### Required action
In the listing below, locate the lines that hold the string "agent". Copy those lines.

### Extracted records
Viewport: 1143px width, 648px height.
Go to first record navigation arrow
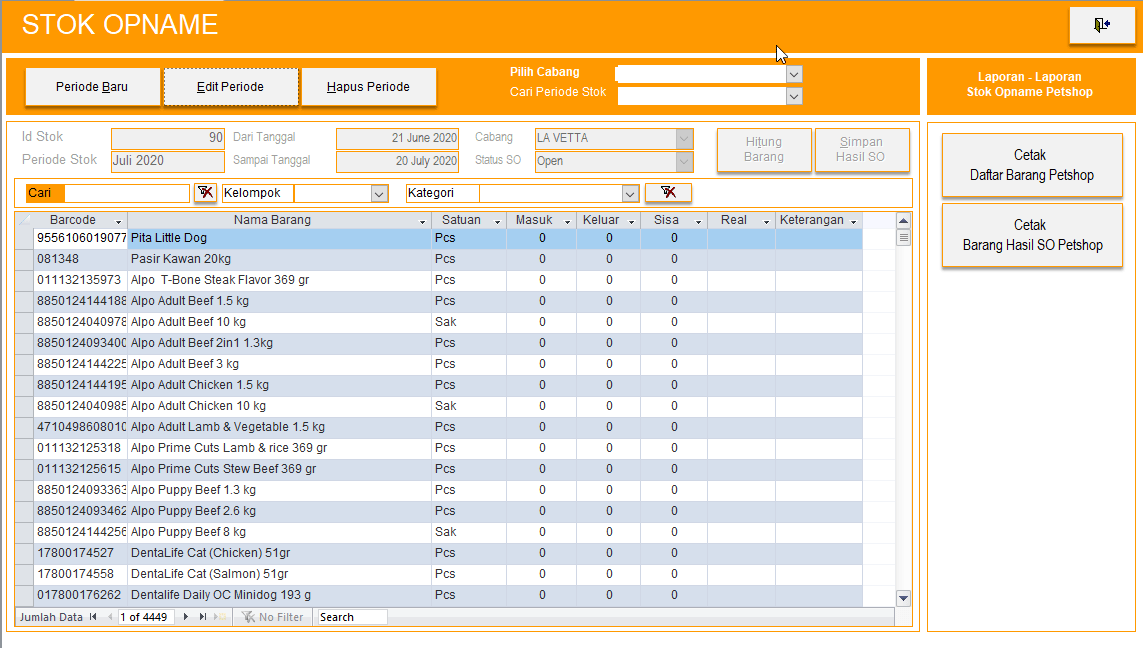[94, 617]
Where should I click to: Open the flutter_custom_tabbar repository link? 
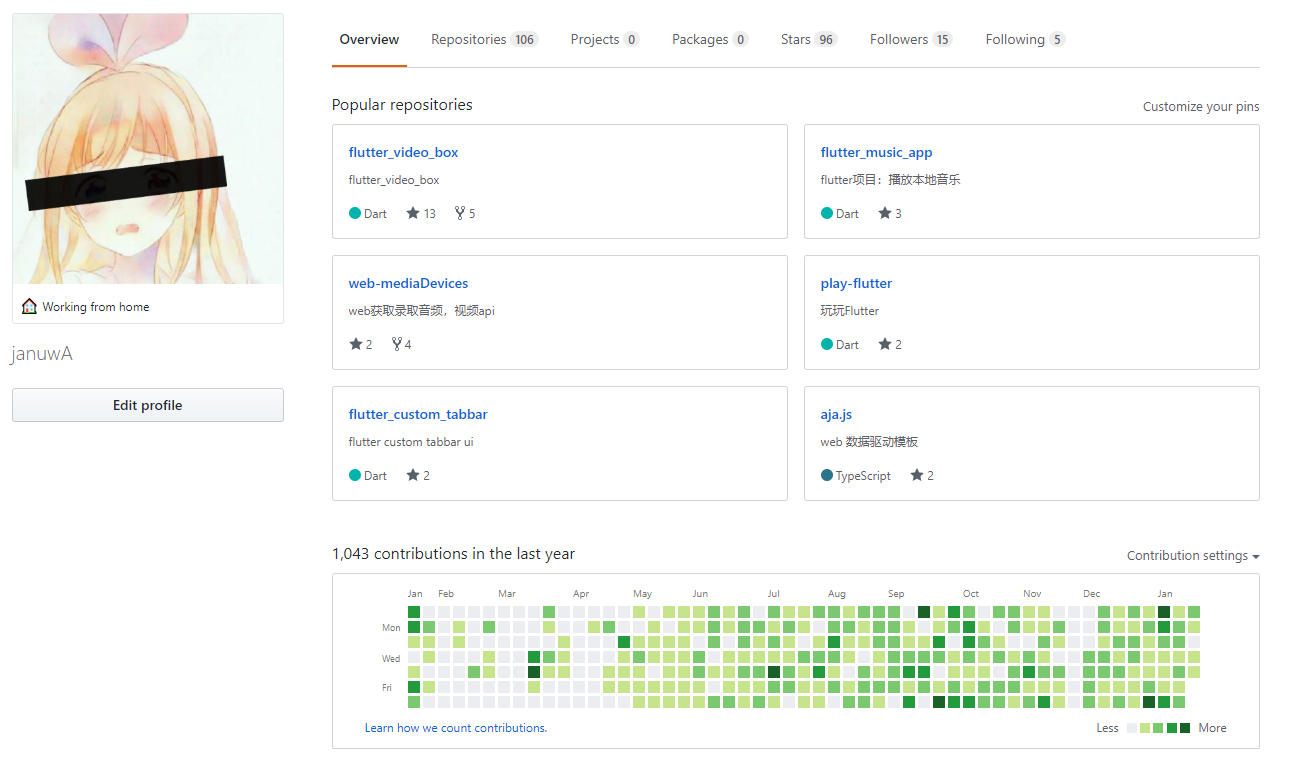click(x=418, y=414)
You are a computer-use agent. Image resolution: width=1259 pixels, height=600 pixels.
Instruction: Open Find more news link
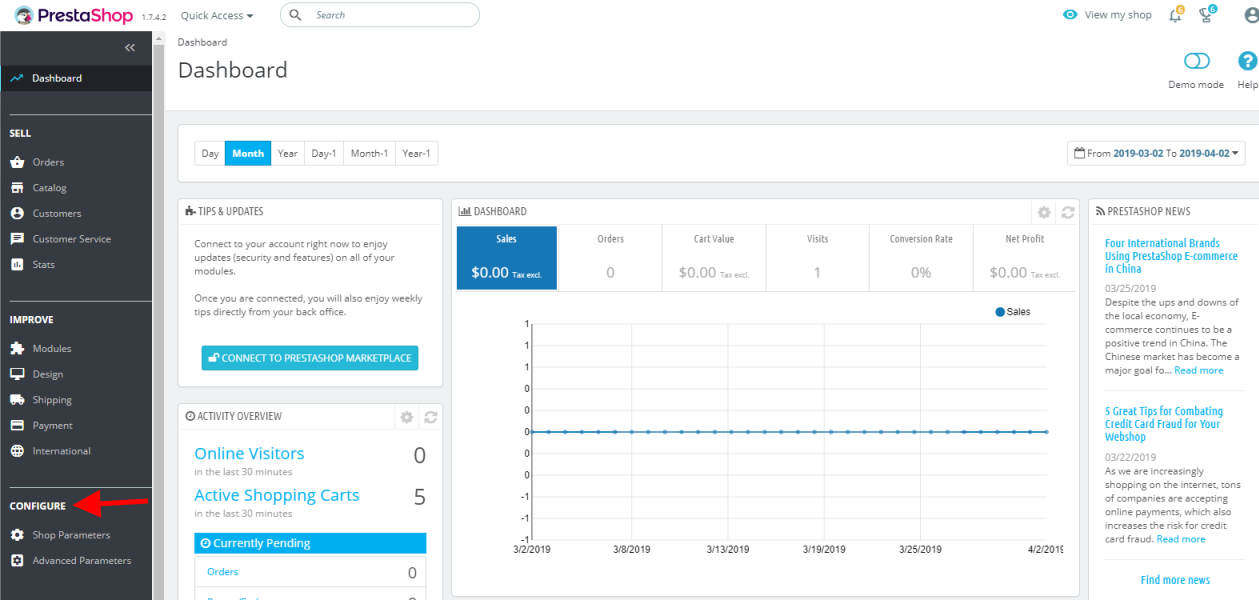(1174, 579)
---
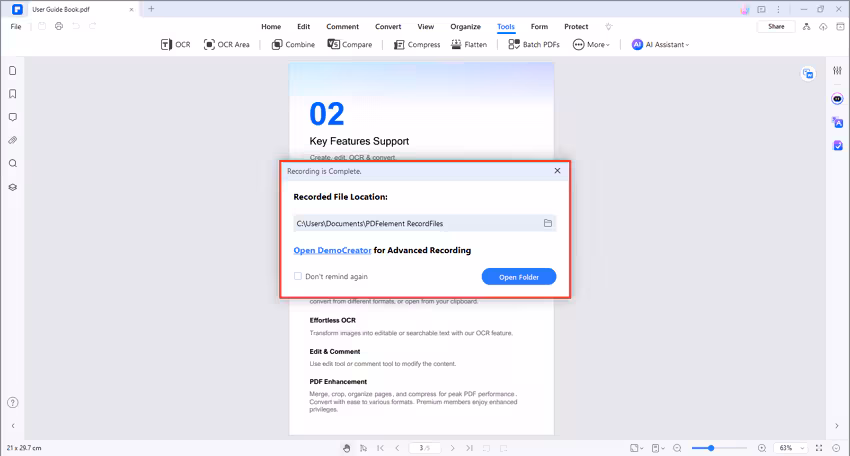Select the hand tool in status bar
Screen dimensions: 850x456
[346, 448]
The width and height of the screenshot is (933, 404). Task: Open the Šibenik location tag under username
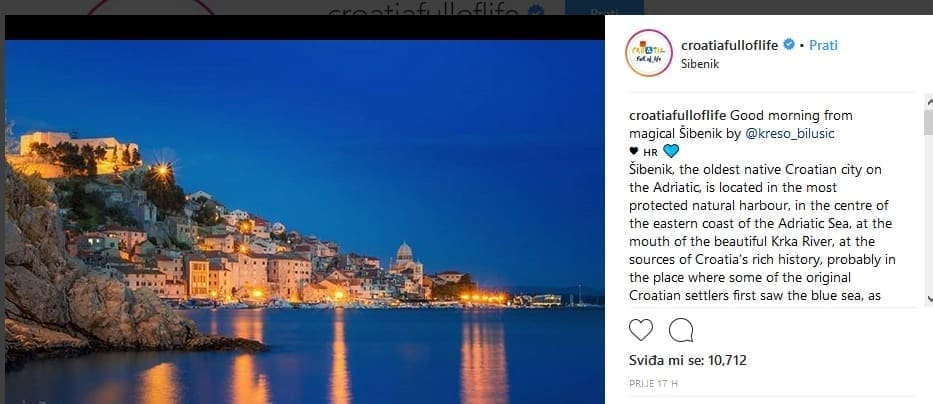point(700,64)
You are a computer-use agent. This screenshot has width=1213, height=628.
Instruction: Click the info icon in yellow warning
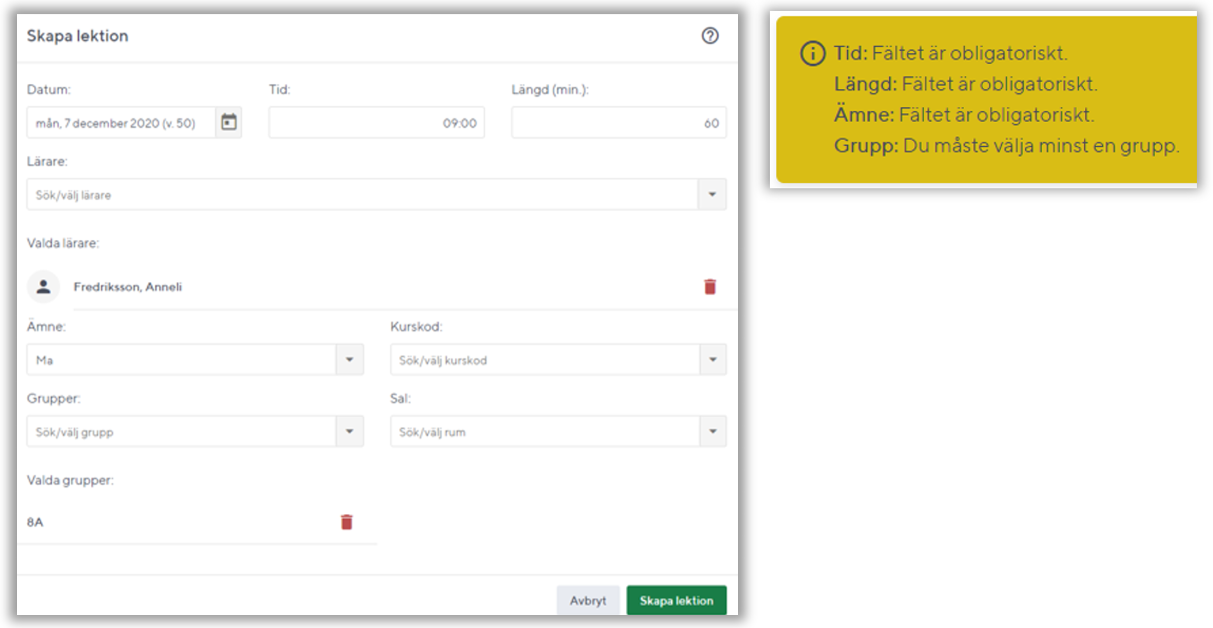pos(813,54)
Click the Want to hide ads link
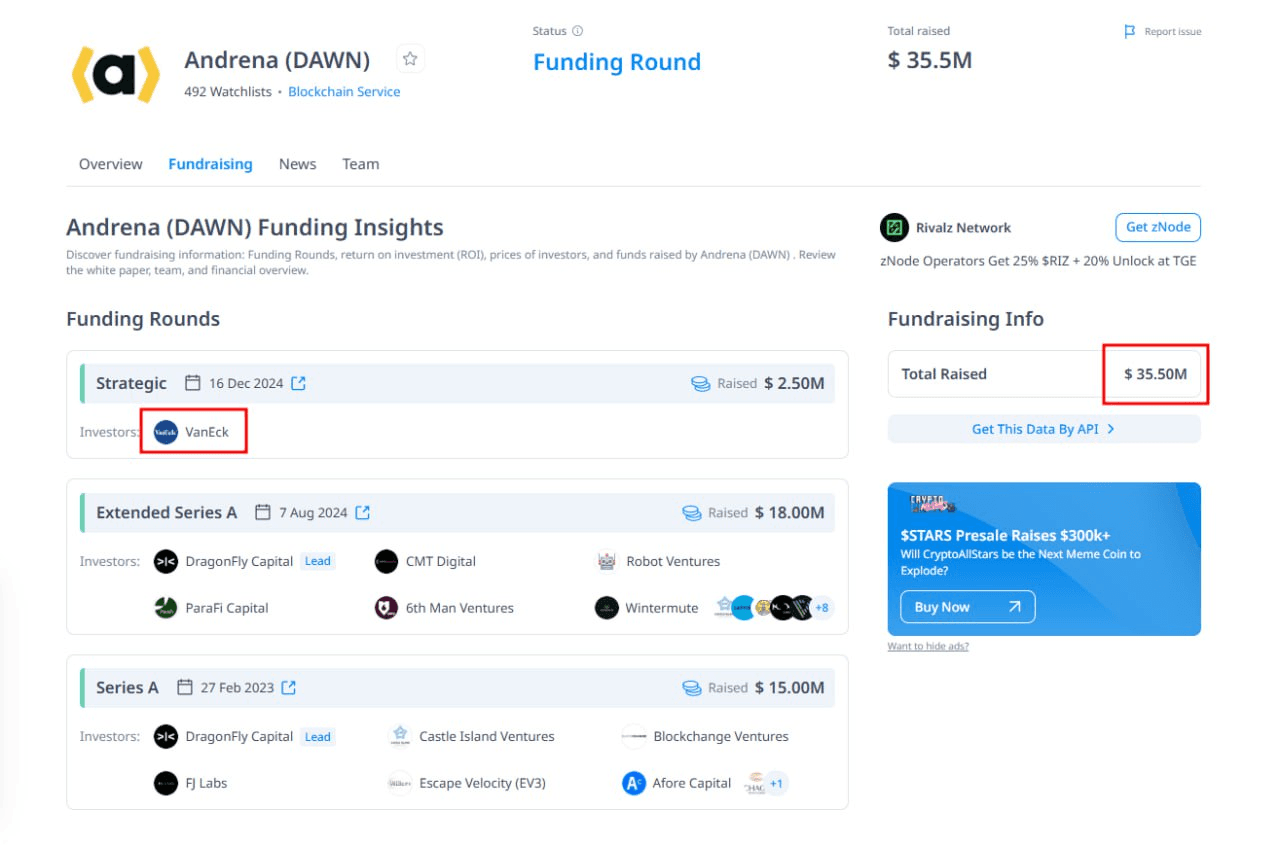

### Solution for this exercise
You are a computer-use agent. Image resolution: width=1259 pixels, height=600 pixels.
You are a computer-use agent. This screenshot has width=1213, height=628.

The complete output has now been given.